When considering forward-looking statements, please review the risk factors
described under "Risk Factors" discussed in Item 7, "Management's Discussion and
Analysis of Financial Condition and Results of Operations" in our Annual Report
on Form 10-K for the year ended December 31, 2004. Except as required by
applicable securities laws, we do not intend to update these forward-looking
statements and information.

                                      -33-


ITEM 3. QUANTITATIVE AND QUALITATIVE DISCLOSURES ABOUT MARKET RISK

      Price Risk Management and Financial Instruments

      We may be exposed to market risks primarily related to volatility in crude
oil commodity prices and interest rates.

      Our primary price risk relates to the effect of crude oil price
fluctuations on our inventories and the fluctuations each month in grade and
location differentials and their effect on future contractual commitments. We
seek to maintain a position that is substantially balanced between crude oil
purchases and sales and future delivery obligations. We utilize NYMEX commodity
based futures contracts and forward contracts to hedge our exposure to these
market price fluctuations as needed. At June 30, 2005, we had entered into NYMEX
future contracts that will settle by September 2005. These contracts either do
not qualify for hedge accounting or are fair value hedges, therefore the fair
value of these derivatives have received mark-to-market treatment in current
earnings. This accounting treatment is discussed further under Note 2 "Summary
of Significant Accounting Policies" of our Consolidated Financial Statements in
our Annual Report on Form 10-K.



                                                              Sell (Short)
                                                                Contracts
                                                              ------------
                                                           
Futures Contracts
     Contract volumes (1,000 bbls).........................            65
     Weighted average price per bbl........................   $    57.485

     Contract value (in thousands).........................   $     3,737
     Mark-to-market change (in thousands)..................            13
                                                              -----------
     Market settlement value (in thousands)................   $     3,750
                                                              ===========


      The table above presents notional amounts in barrels, the weighted average
contract price, total contract amount and total fair value amount in U.S.
dollars. Fair values were determined by using the notional amount in barrels
multiplied by the June 30, 2005 quoted market prices on the NYMEX.

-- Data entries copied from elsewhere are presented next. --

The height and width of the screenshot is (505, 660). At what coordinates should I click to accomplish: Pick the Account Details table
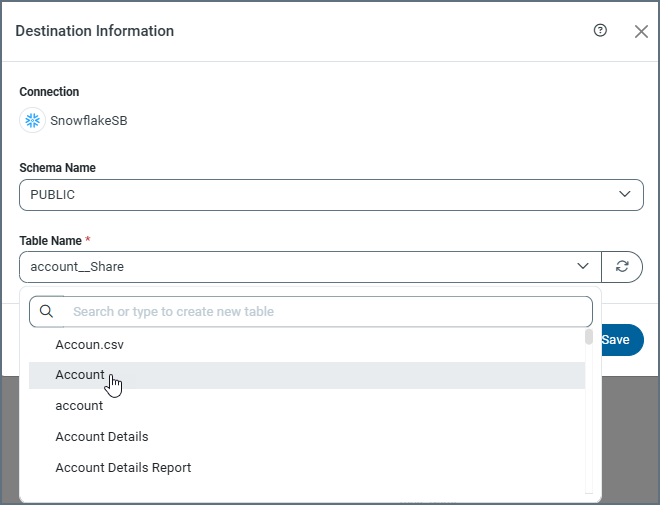102,437
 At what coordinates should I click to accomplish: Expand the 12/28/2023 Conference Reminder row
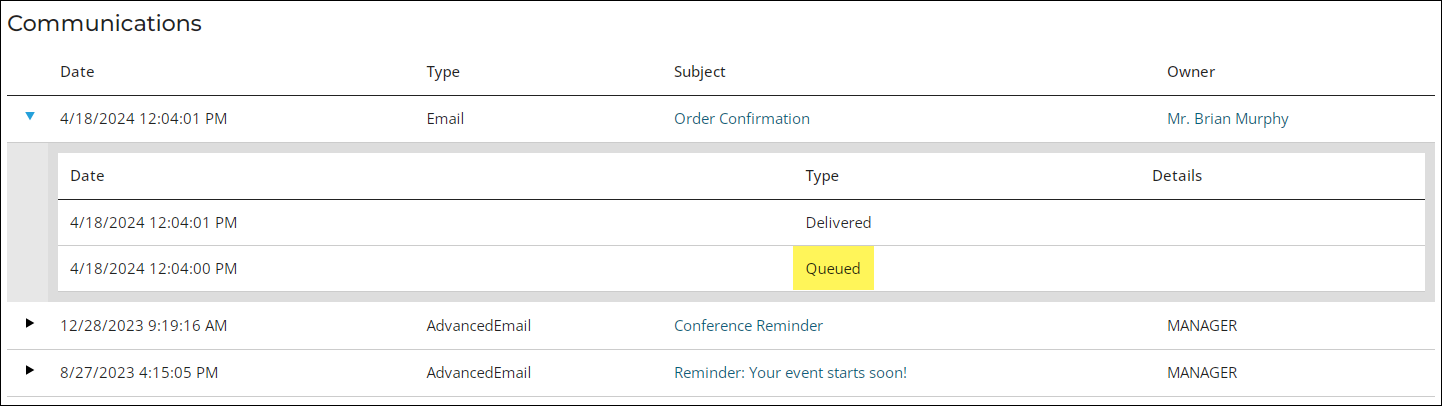30,323
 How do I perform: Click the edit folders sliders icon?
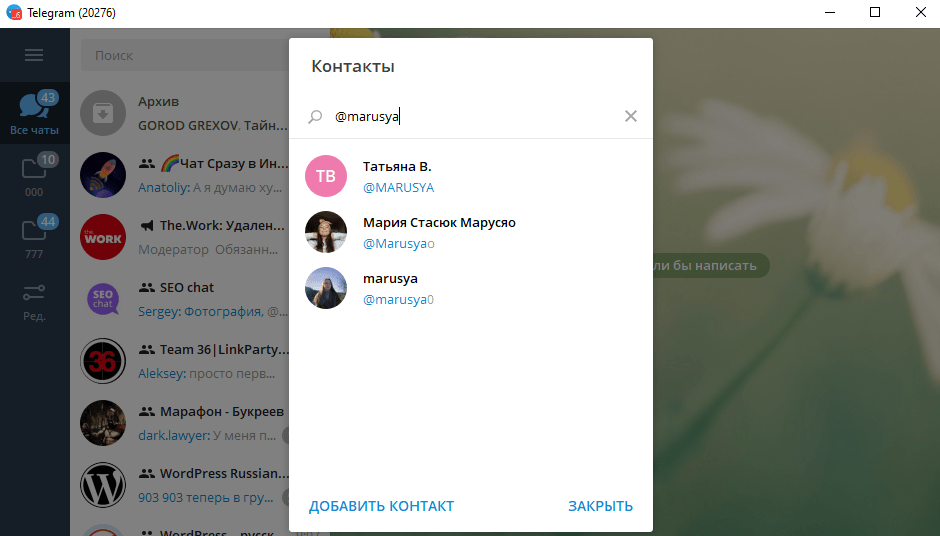click(34, 300)
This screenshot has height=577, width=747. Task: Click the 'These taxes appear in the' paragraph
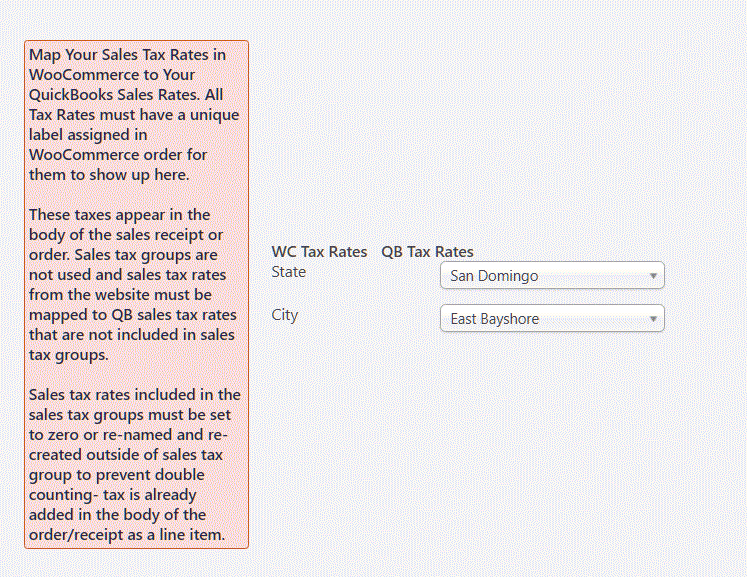tap(133, 284)
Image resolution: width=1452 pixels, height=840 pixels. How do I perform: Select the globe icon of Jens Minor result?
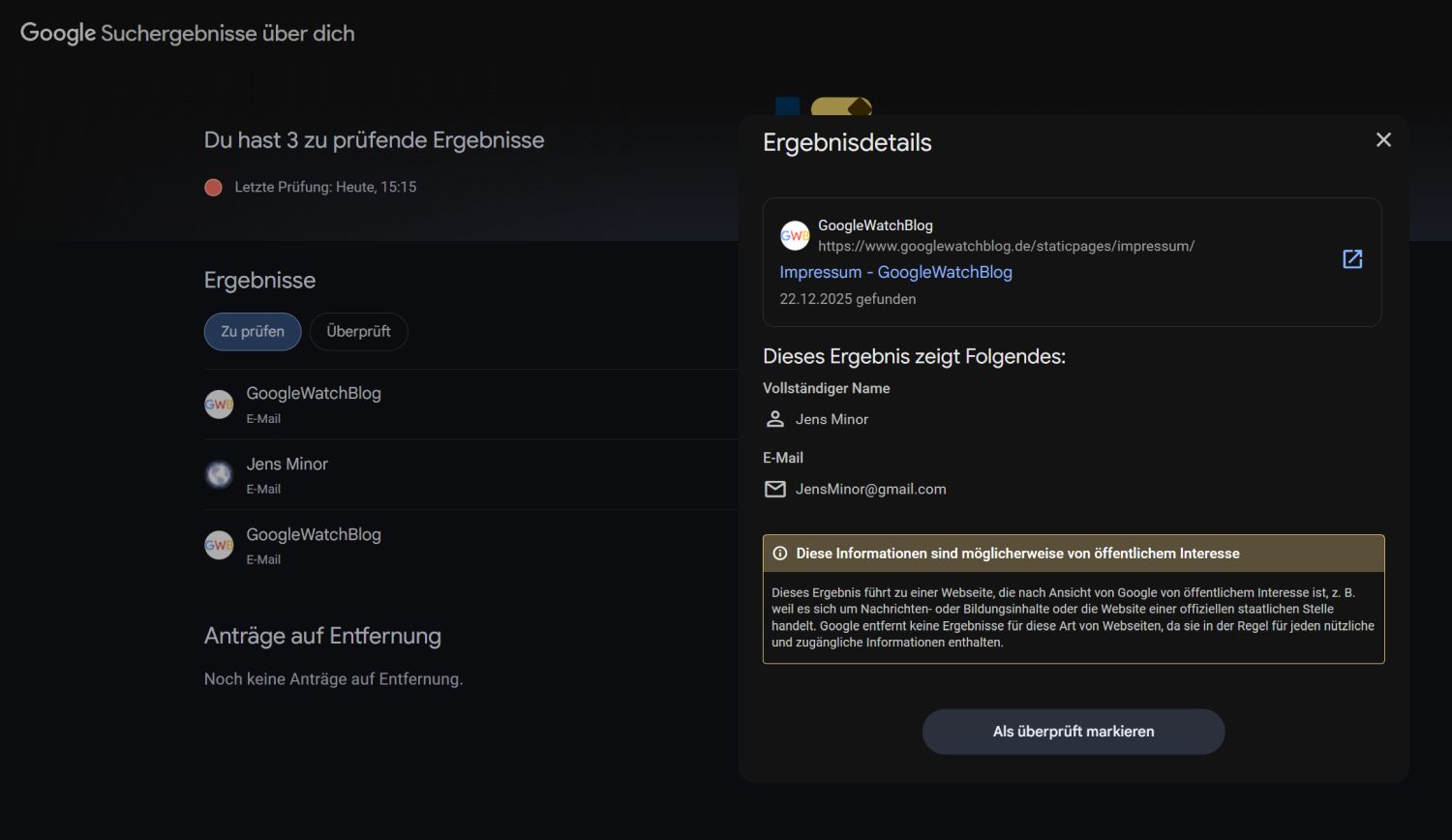click(x=219, y=475)

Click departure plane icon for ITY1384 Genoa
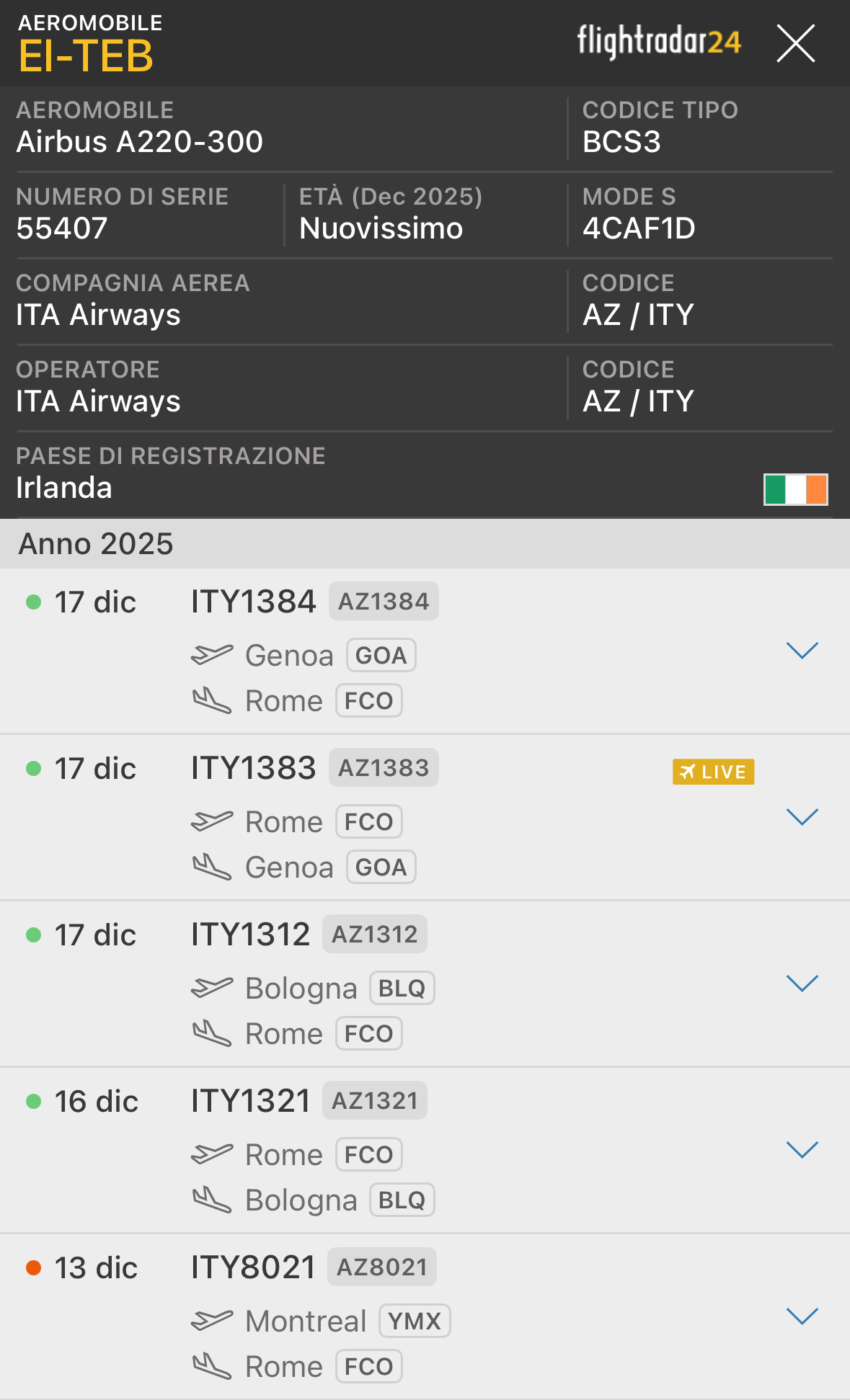click(x=212, y=655)
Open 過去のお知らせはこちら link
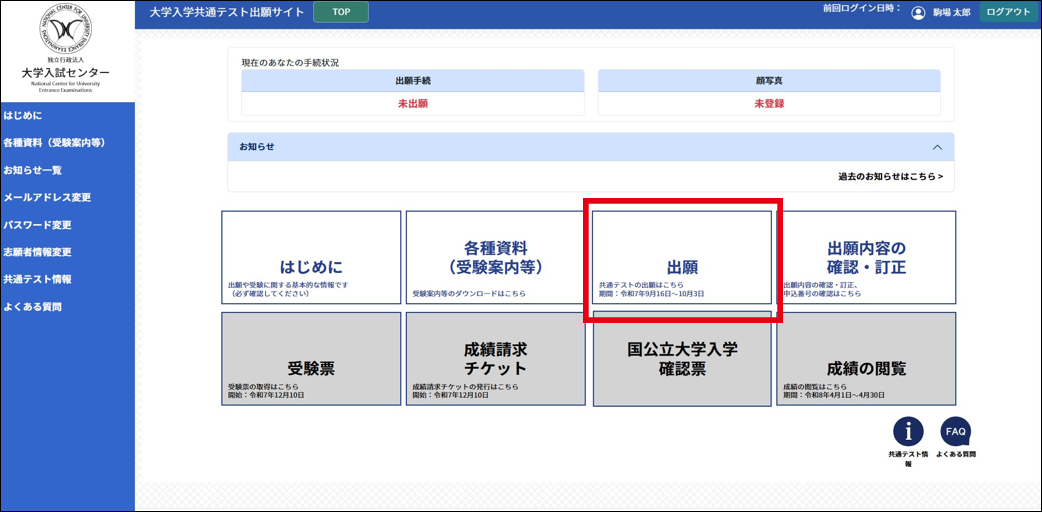Image resolution: width=1042 pixels, height=512 pixels. (889, 177)
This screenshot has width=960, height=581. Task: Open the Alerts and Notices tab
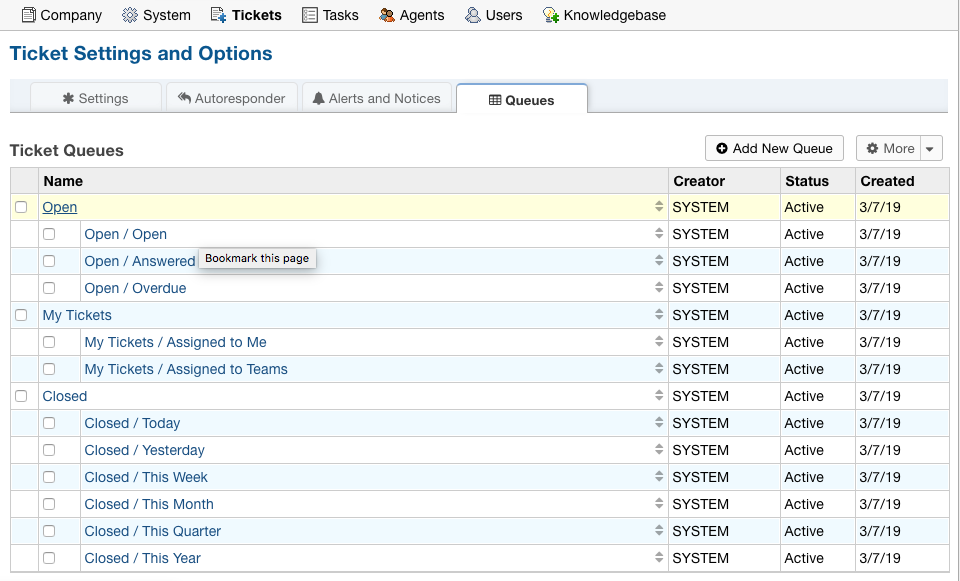(x=376, y=98)
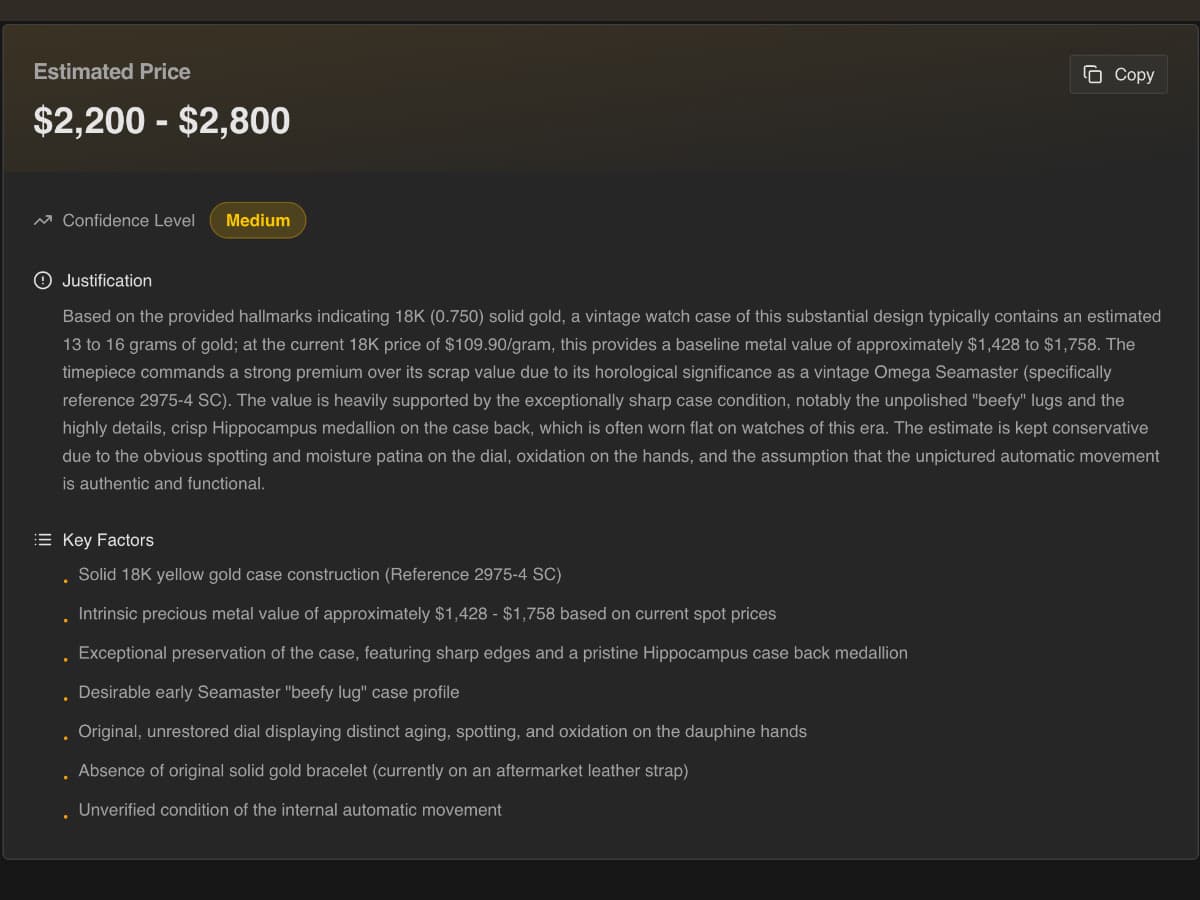The width and height of the screenshot is (1200, 900).
Task: Click the Exceptional preservation of the case factor
Action: point(493,653)
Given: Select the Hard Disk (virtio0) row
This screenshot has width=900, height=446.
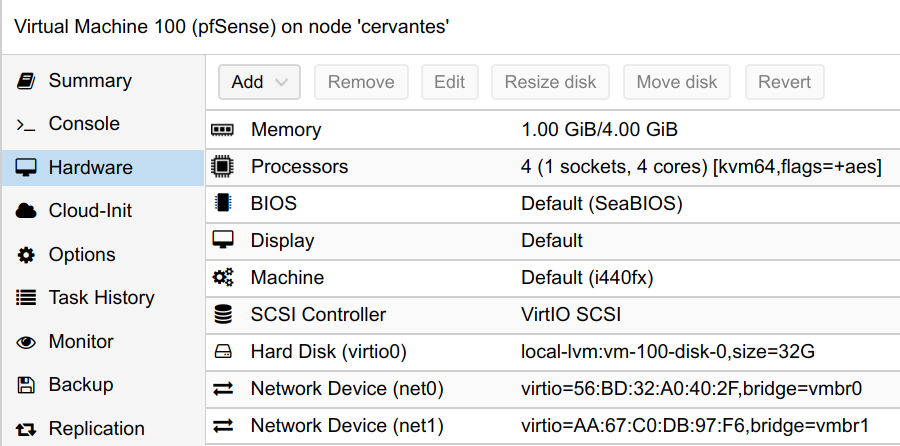Looking at the screenshot, I should pyautogui.click(x=553, y=351).
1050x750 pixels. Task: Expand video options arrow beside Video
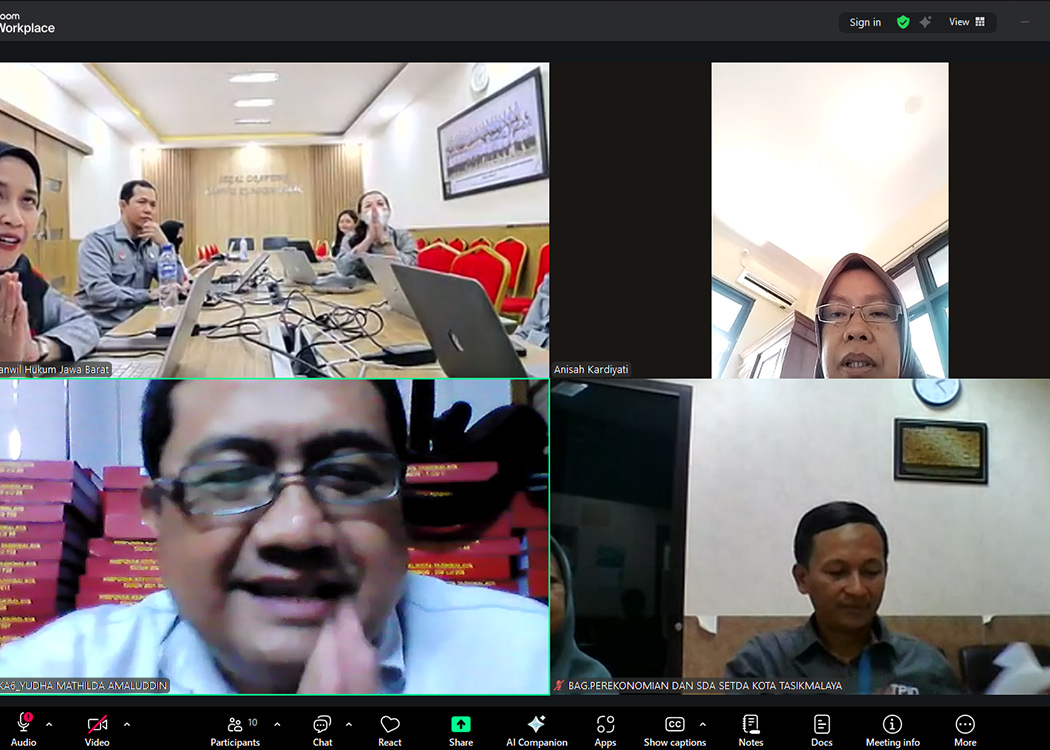coord(126,724)
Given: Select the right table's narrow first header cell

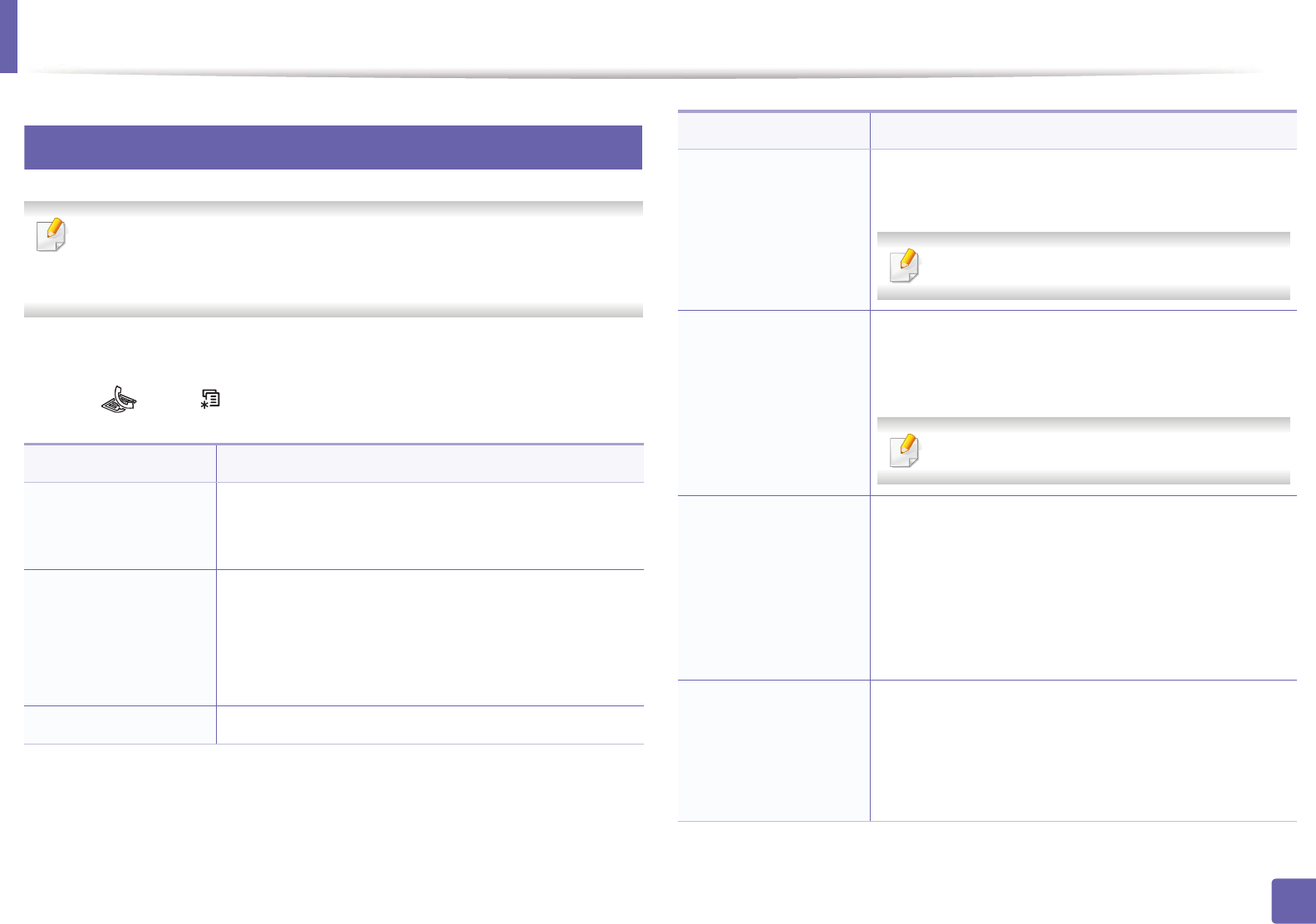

      We are also exposed to market risks due to the floating interest rates on
our credit facility. Our debt bears interest at the LIBOR or prime rate plus the
applicable margin. We do not hedge our interest rates. The average interest rate
presented below is based upon rates in effect at June 30, 2005. The carrying
value of our debt in our credit facility approximates fair value primarily
because interest rates fluctuate with prevailing market rates, and the credit
spread on outstanding borrowings reflects market.



                                                              Expected Year
                                                               Of Maturity
                                                                   2008
                                                              (in thousands)
                                                              -------------
                                                              
Long-term debt - variable rate ............................      34,400

Average interest rate .....................................        7.27%


ITEM 4. CONTROLS AND PROCEDURES

      We maintain disclosure controls and procedures and internal controls
designed to ensure that information required to be disclosed in our filings
under the Securities Exchange Act of 1934 is recorded, processed, summarized and
reported within the time periods specified in the Securities and Exchange
Commission's rules and forms. As of the end of the period covered by this
report, we carried out an evaluation, under the supervision of our Chief
Executive Officer and Chief Financial Officer, of the effectiveness of the
design and operation of our disclosure controls and procedures pursuant to Rule
13a-14 of the Exchange Act. Based upon that evaluation, our Chief Executive
Officer and Chief Financial Officer concluded that our disclosure controls and
procedures are adequate

                                      -34-


and effective in all material respects in providing to them in a timely manner
material information relating to us (including our consolidated subsidiaries)
required to be disclosed in this quarterly report.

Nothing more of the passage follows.